JOB FUNCTION / PURPOSE: The CyberSecurity Application Analyst will perform application security assessments, Software Development Lifecycle (SDLC) consulting, review of code scans and adheres to procedures to mitigate vulnerabilities. The Analyst will work with programming staff as an independent resource to help ensure adherence to application security coding standards fashioned by Open Web Application Security Project (OWASP). The Analyst will coordinate and facilitate periodic application vulnerability scans against existing and new code, and will work with affected teams to achieve remediation of risk. The Analyst will help promote a risk based culture that securely enables the business in alignment with the Bank’s strategic goals.

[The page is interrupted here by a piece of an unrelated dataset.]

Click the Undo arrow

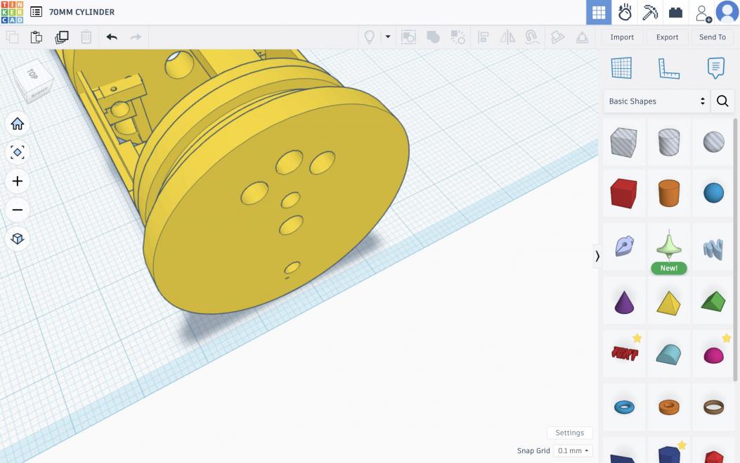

QUALIFICATIONS: - Associate’s Degree in Information Systems/ Information Technology or Computer Technology related field. Equivalent experience will be considered. - Two ( 2) years’ experience with programming languages (e.g. Java, .NET C#) - Familiarity of Open Web Application Security Project (OWASP) tools and methodologies, preferred. - Basic knowledge of common Software Development Lifecycle Consulting (SDLC) Practices, preferred. - Familiarity with common code review methods and standards. - Must possess strong analytical skills - Ability to work in teams and independently - Strong technical documentation skills - Willing to engage in ongoing application security related training (i.e. SANS, CERT, ISSA, etc.)
PRINCIPAL ACTIVITIES / OBJECTIVES: - Review of code scans generated by scanning software. - Completes periodic scanning of application code using scanning software - Ensures security vulnerabilities are remediated in a timely fashion. - Communicates task status to Cyber Security Applicat ions Officer regularly. - Provides insight into risk assessments of application coding. - Develop and track ongoing application security metrics.
Benefits: Full-time employees are eligible for a comprehensive benefits package including medical, dental, vision, 401(k) with immediate vesting, tuition reimbursement and gym membership reimbursement.